_TASK GOAL_: The entire listing, reproduced exactly and stripped of images, is the expected output.

_INFORMATION SHOWN_:
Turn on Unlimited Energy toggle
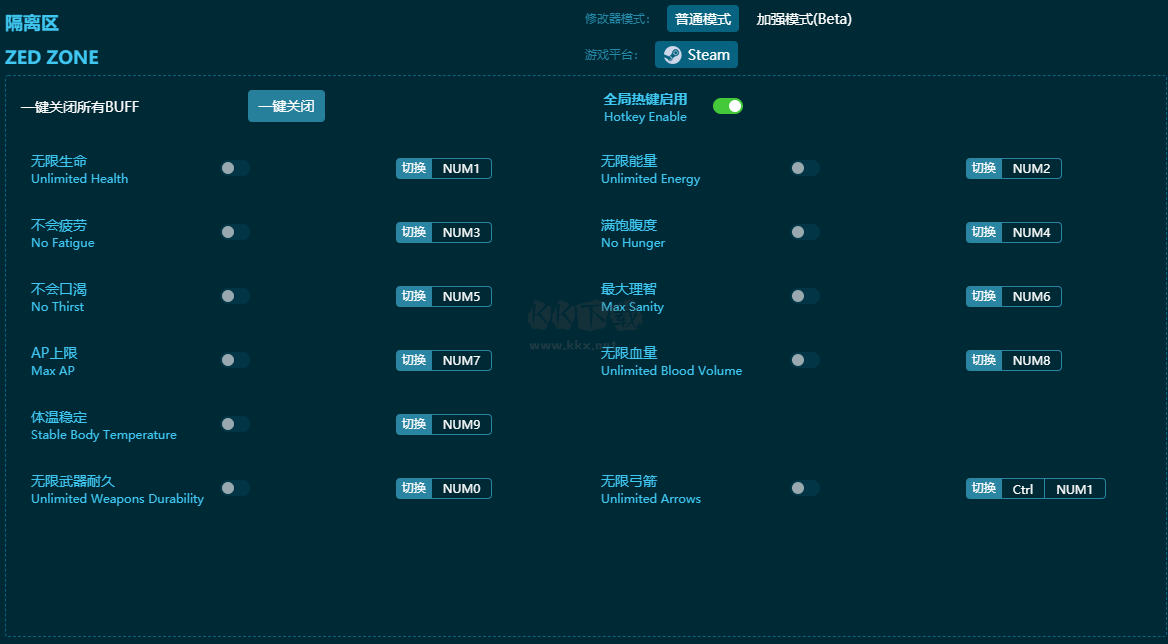 (x=805, y=168)
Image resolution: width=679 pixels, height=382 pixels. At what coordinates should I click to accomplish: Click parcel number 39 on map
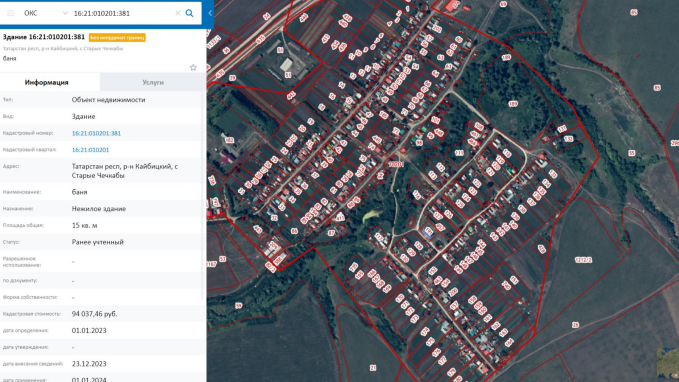click(238, 306)
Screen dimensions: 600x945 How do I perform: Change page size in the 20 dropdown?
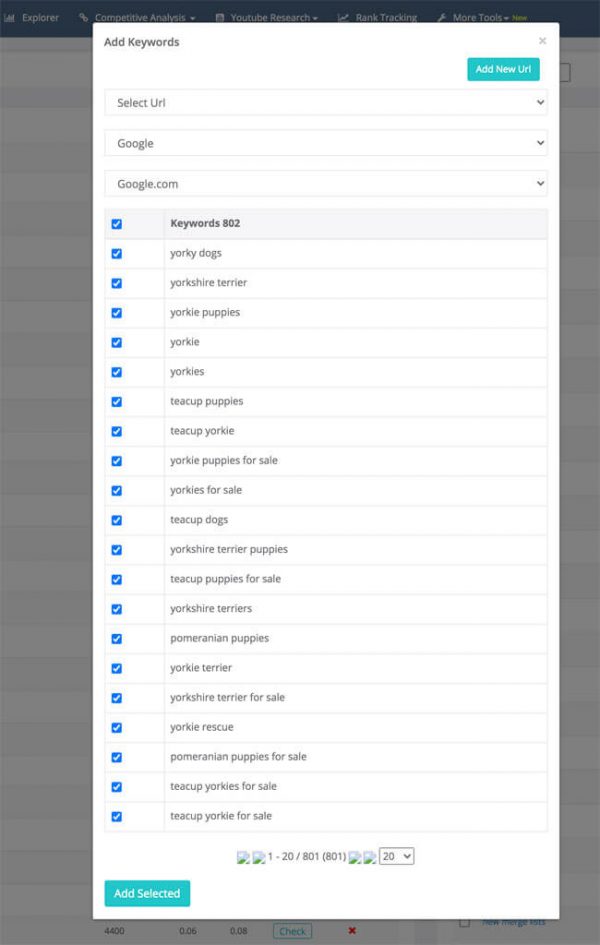396,856
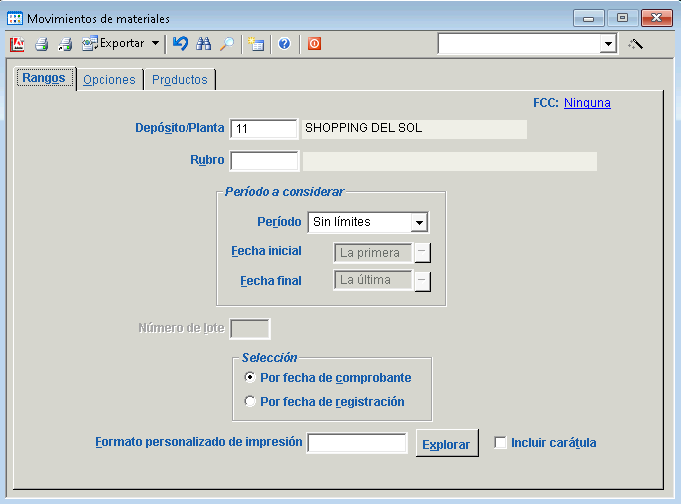681x504 pixels.
Task: Click the Ninguna link next to FCC
Action: 587,102
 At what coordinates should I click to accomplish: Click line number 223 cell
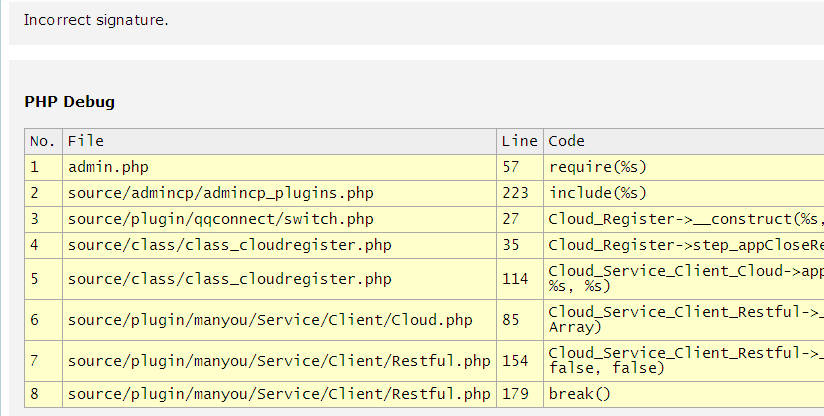[x=515, y=193]
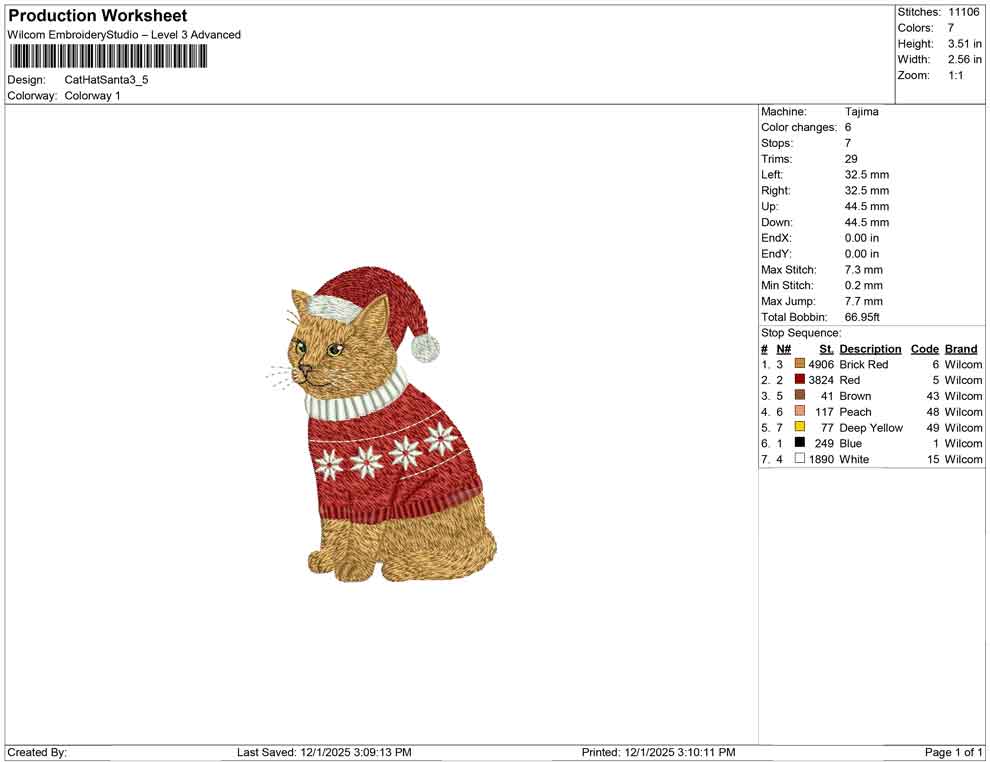The height and width of the screenshot is (762, 990).
Task: Click the Code column header
Action: [924, 348]
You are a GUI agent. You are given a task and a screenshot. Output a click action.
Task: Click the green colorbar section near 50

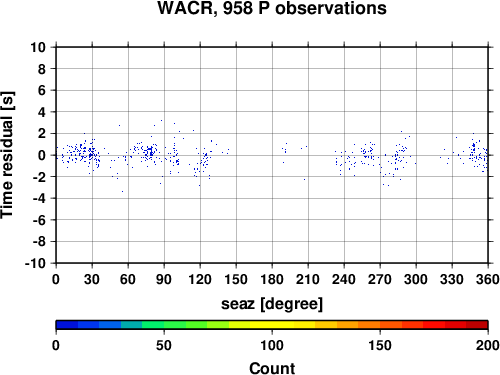pyautogui.click(x=164, y=325)
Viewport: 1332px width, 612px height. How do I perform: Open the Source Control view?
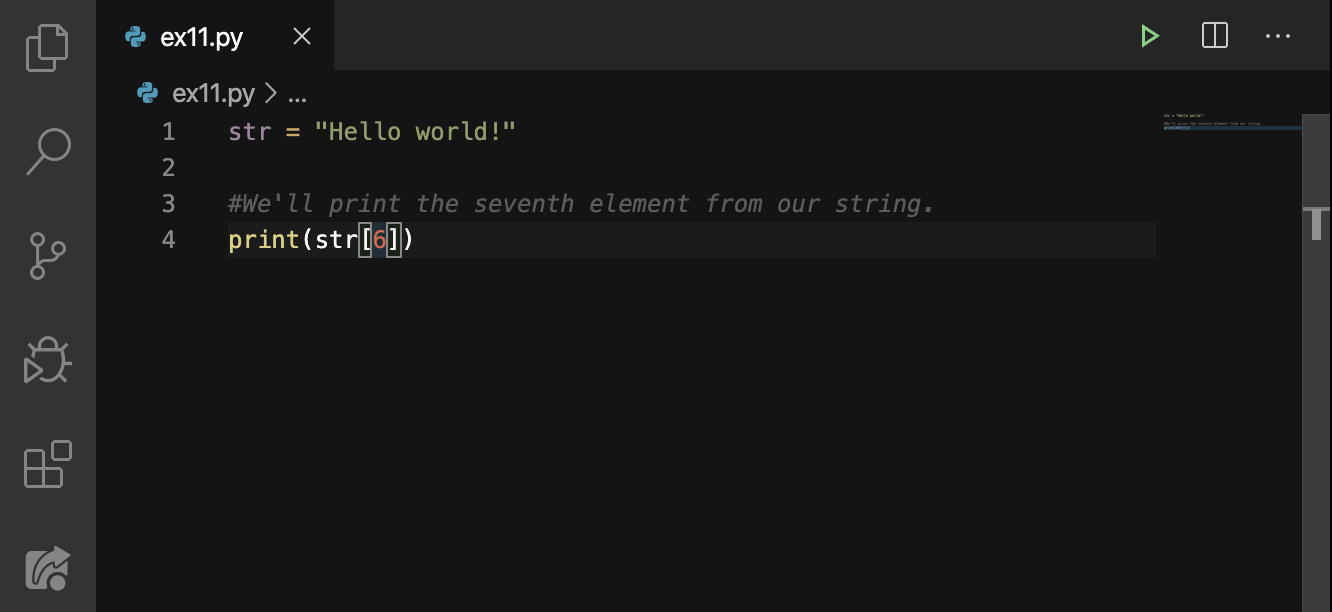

_RESPONSE BELOW_:
Turn on Unlimited Energy toggle
 (x=805, y=168)
Image resolution: width=679 pixels, height=382 pixels. At what coordinates should I click to accomplish: Click parcel number 39 on map
click(238, 306)
Screen dimensions: 600x945 How do I perform: Change page size in the 20 dropdown?
396,856
681x504 pixels.
Task: Click the Ninguna link next to FCC
Action: 587,102
 At what coordinates should I click to accomplish: Click line number 223 cell
[x=515, y=193]
The height and width of the screenshot is (762, 990).
Task: Click the Code column header
Action: [924, 348]
You are a GUI agent. You are given a task and a screenshot. Output a click action.
Task: Click the green colorbar section near 50

pyautogui.click(x=164, y=325)
Viewport: 1332px width, 612px height. How do I perform: Open the Source Control view?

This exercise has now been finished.